(WORK TASK):
Copy the listing lines word for word, starting with the line that contains "Find the location of a particular element. The" and going on through the line that contains "Looking at the", with both of those lines included. Leave the pictures out of your copy.

(TASK MATERIAL):
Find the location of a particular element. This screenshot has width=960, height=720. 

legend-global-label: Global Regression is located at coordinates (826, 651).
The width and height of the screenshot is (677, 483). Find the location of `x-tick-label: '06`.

---

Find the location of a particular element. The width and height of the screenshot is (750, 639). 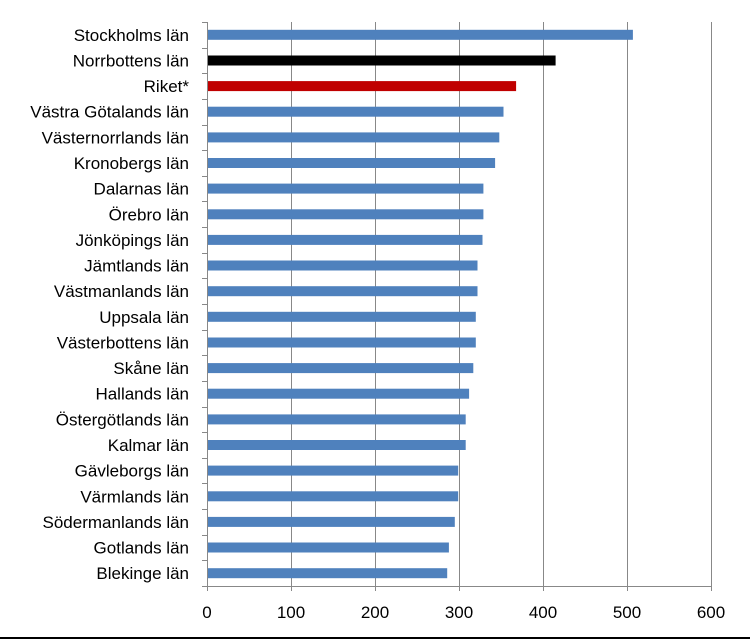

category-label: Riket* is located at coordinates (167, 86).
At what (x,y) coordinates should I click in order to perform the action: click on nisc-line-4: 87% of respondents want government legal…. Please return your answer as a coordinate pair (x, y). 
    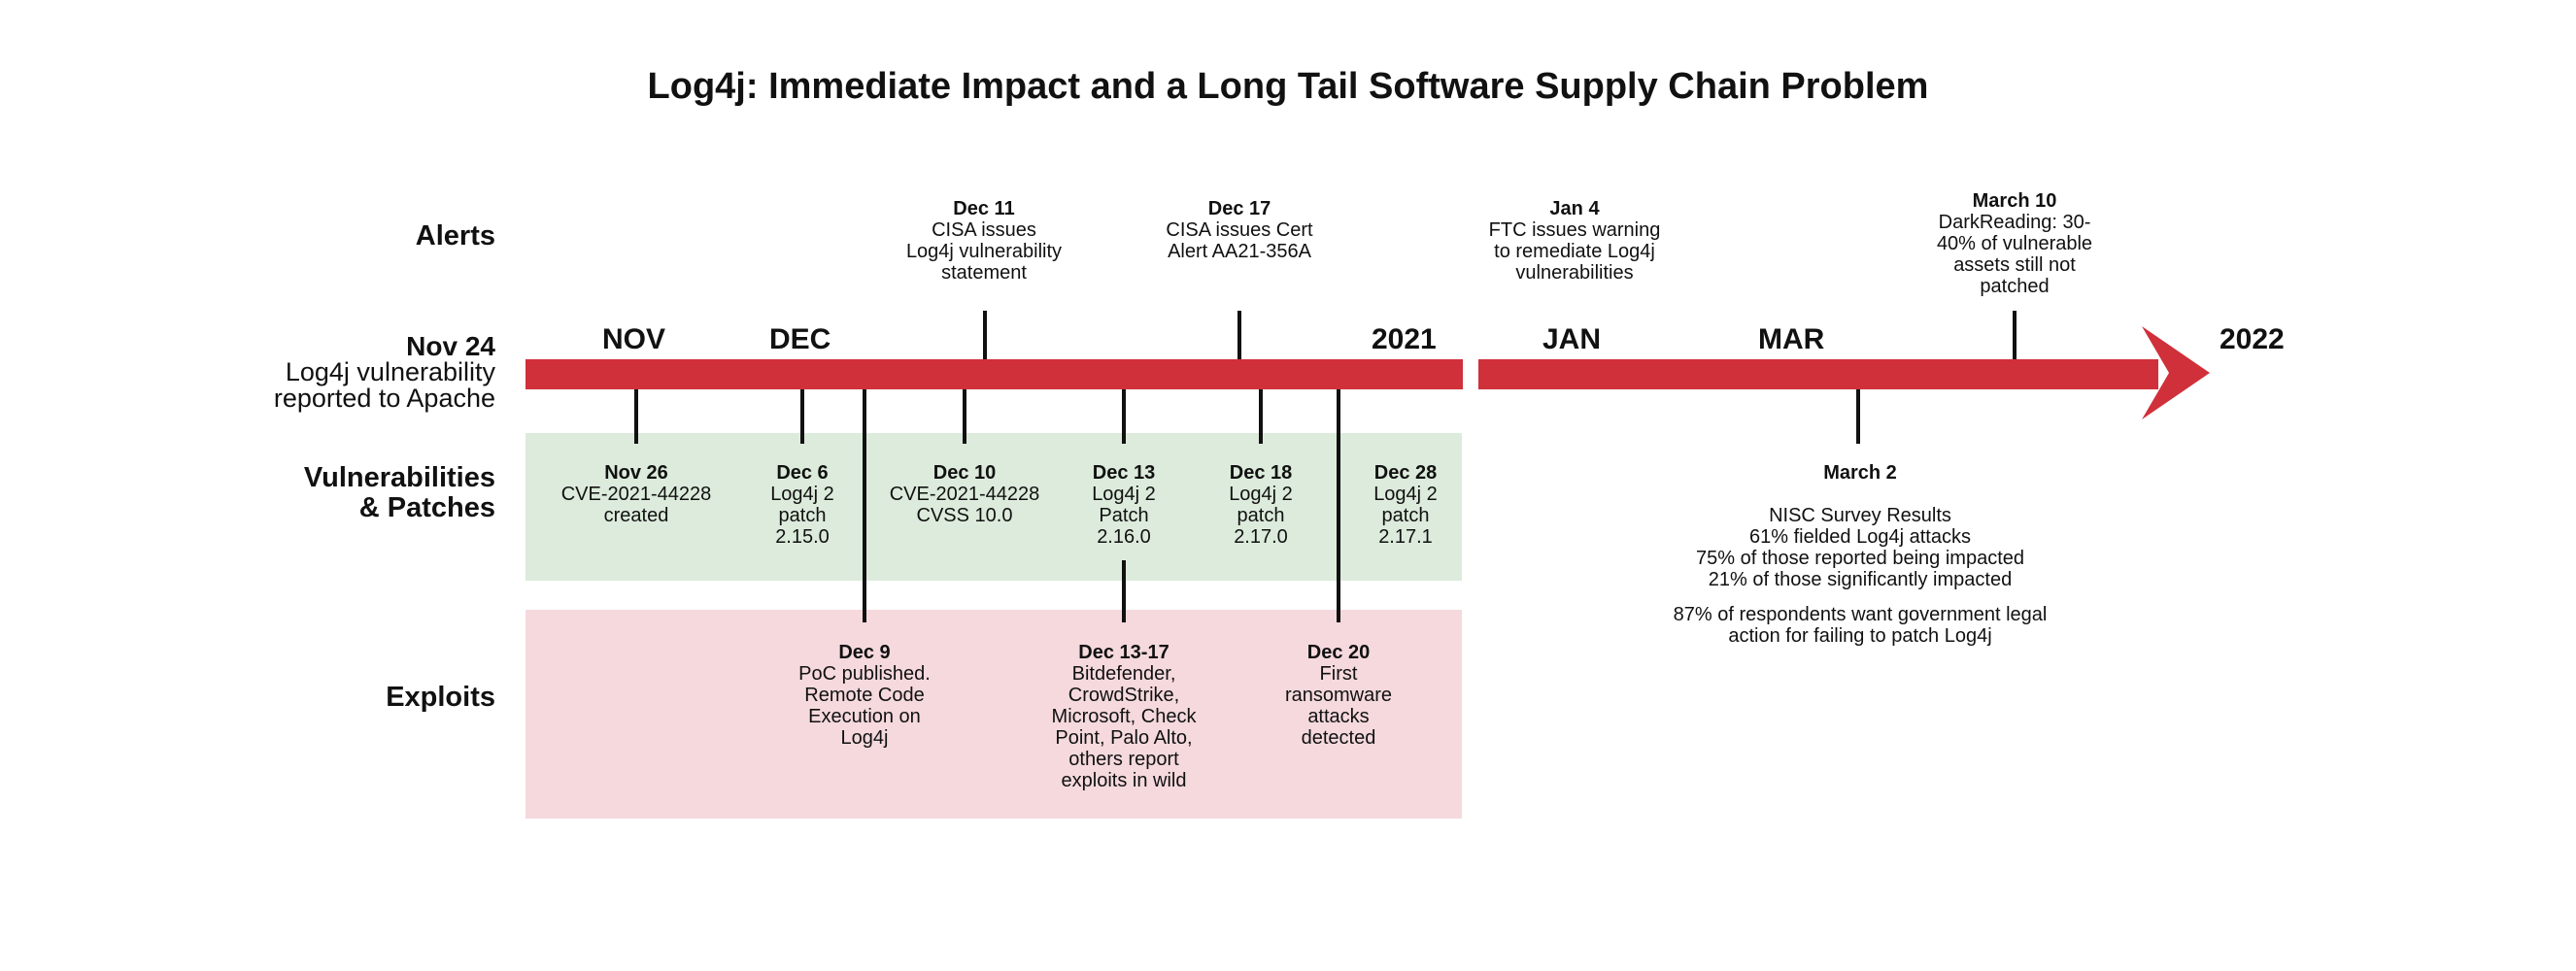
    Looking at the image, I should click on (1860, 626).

...

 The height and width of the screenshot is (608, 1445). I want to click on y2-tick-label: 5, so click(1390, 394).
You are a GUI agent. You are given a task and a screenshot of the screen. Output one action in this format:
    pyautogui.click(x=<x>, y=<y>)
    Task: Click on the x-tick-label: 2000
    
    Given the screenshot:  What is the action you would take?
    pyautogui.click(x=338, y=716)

(EXPECTED ANSWER):
Find the location of a particular element. The width and height of the screenshot is (750, 639). 

category-label: Riket* is located at coordinates (167, 86).
At what (x,y) coordinates should I click in order to perform the action: click on nisc-line-4: 87% of respondents want government legal…. Please return your answer as a coordinate pair (x, y). 
    Looking at the image, I should click on (1860, 626).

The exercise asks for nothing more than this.